During the NEH Summer Institute on Contested Territory, a moment occurred in a lecture Christian Lentz gave on the Struggles at Dien Bien Phu that caused me to reconsider the agency of marginalized groups. When presenting the notion of conscripted labor during the war effort for the various ethnic groups living in the hills surrounding the battle site, he made the point that the many of these non-Vietnamese people contributed to the war effort out of a sense of duty tied into citizenship- to which I asked, “Why would a Hmong woman care about Vietnamese citizenship?”

My assumption was informed by the notion that state power is often exerted through force and marginal people are absorbed into the state and lose part of their identity through the process of forming the nation. Yet what the struggle at Dien Bien Phu illustrates is that marginal groups are not merely subject that are acted upon by state forces, but as people they often leverage what dominant groups offer to benefit their own lives and their communities. For some of the Tai and Hmong folks in Vietnam, this meant entering into a larger Vietnamese community through participation and sacrifice in the form of labor and military service, in exchange for promises of equality and opportunity in an independent Vietnam. Giap’s forces didn’t necessarily have coerce ethnic peoples into fighting against the French, decades of brutality under French imperialism was persuasive enough for people to carry tons of supplies through difficult terrain to the frontlines and supply troops and fight alongside them, despite their cultural differences.

The larger takeaway for me is that there is always local agency, no matter how marginal a group is, and that while the options may be limited, people can make choices that will benefit them. This should have been obvious to me given my experience working with marginalized folks, and yet I assumed that the instinct of Hmong women would be to “escape to the hills,” when many were eager to be a part of this new national experiment. The larger story of Vietnamese identity and the place of ethnic minorities within the nation is still being contested today, but the struggles at Dien Bien Phu told a much more complicated story than I had assumed.
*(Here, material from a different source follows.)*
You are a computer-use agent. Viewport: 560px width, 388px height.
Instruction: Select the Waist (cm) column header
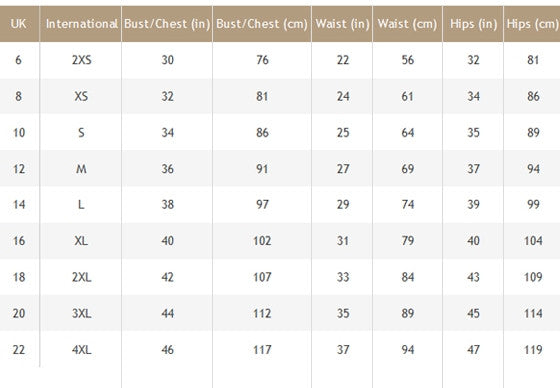pyautogui.click(x=408, y=24)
It’s inspiring to step out of the simple narrative of state-sponsored brutality and consider how marginal groups can benefit from participation in the state, the responsibility the state has to make good on its promises.

The implications for our own national narratives are encouraging as well. Personally, I tend to bemoan the state and the violence created through nation building, and those whose cultures and suppressed, erased, and demeaned at the whims of the dominant culture. While the ethnic dimensions of American identity are fraught with inequality, marginalized groups have always leveraged agency throughout that story. Our role as educators should be to unearth those narratives for students and to connect the stories from their communities to the ones happening in the hills of Southeast Asia and around the world.

– Becky Goncharoff (Thailand Program Manager, Thrival World Academies and Rustic Pathways)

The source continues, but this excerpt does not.